══ Document excerpt
But I told him that it was just not an issue of setting a fee for the settlement as these did not occur in a vacuum. These settlements were the final stage in what could have been a long complex process, a process in which the attorney put in a lot of work, earning little in fees. And for every attorney who did nothing other rather take a call from a carrier months after a classification, accepted a carrier-drafted §32 agreement, and still got 10%, there were at least two who had been fighting for additional medical treatment since the classification and/or fought attempt to reclassify the claimant at a lower rate or maybe fought against voluntary withdrawal of the labor market and earned no additional fees.
WHAT IS THE HISTORY OF FEES?
As to why there seemed to be a consensus of a 10% fee on classified cases and 12% to 15% on most of the rest, these numbers seemed to have evolved from the 10% given in Lump Sum Settlements. And there was no one around at the Board who had any idea from where the 10% for Lump Sums was derived.
Poet and philosopher George Santayana wrote “Those who cannot remember the past are condemned to repeat it.” I would like to add, “Those who don’t care to learn from the past will invariably [mess] it up!”
════
══ Record set
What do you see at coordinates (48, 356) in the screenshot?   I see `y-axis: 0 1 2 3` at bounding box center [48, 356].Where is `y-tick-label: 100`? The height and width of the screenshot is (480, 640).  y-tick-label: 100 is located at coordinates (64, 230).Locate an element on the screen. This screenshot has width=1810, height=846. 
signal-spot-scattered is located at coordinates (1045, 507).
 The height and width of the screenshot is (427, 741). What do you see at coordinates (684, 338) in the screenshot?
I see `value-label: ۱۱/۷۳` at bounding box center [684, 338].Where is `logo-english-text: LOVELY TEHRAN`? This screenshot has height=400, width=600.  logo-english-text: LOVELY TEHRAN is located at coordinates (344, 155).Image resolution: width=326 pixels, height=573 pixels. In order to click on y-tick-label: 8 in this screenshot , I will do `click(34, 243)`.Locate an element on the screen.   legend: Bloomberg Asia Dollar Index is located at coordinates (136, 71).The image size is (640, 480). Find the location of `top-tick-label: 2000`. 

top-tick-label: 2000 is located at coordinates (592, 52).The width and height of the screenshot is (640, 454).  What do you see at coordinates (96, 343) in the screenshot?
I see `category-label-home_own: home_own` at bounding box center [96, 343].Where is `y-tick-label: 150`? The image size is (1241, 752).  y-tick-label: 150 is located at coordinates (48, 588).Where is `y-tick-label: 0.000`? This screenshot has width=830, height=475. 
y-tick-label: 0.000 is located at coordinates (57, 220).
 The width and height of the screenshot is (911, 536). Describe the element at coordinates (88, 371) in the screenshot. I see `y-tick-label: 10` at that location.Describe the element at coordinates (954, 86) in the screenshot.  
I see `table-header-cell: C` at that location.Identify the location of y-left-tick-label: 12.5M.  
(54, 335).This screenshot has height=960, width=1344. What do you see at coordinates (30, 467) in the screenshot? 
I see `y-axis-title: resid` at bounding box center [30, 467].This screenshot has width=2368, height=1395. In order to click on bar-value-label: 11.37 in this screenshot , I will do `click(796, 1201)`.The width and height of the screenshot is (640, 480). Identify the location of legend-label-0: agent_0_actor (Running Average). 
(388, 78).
════
**Brief A**
List every distinct percentage figure that appears in the attorney fees excerpt.
**Brief B**
Reproduce the attorney fees excerpt verbatim, starting at "As to why there" and ending at "Sums was derived.".
**Brief C**
According to the attorney fees excerpt, who wrote "Those who cannot remember the past are condemned to repeat it"?

**Exercise output A**
10%
12%
15%

**Exercise output B**
As to why there seemed to be a consensus of a 10% fee on classified cases and 12% to 15% on most of the rest, these numbers seemed to have evolved from the 10% given in Lump Sum Settlements. And there was no one around at the Board who had any idea from where the 10% for Lump Sums was derived.

**Exercise output C**
Poet and philosopher George Santayana.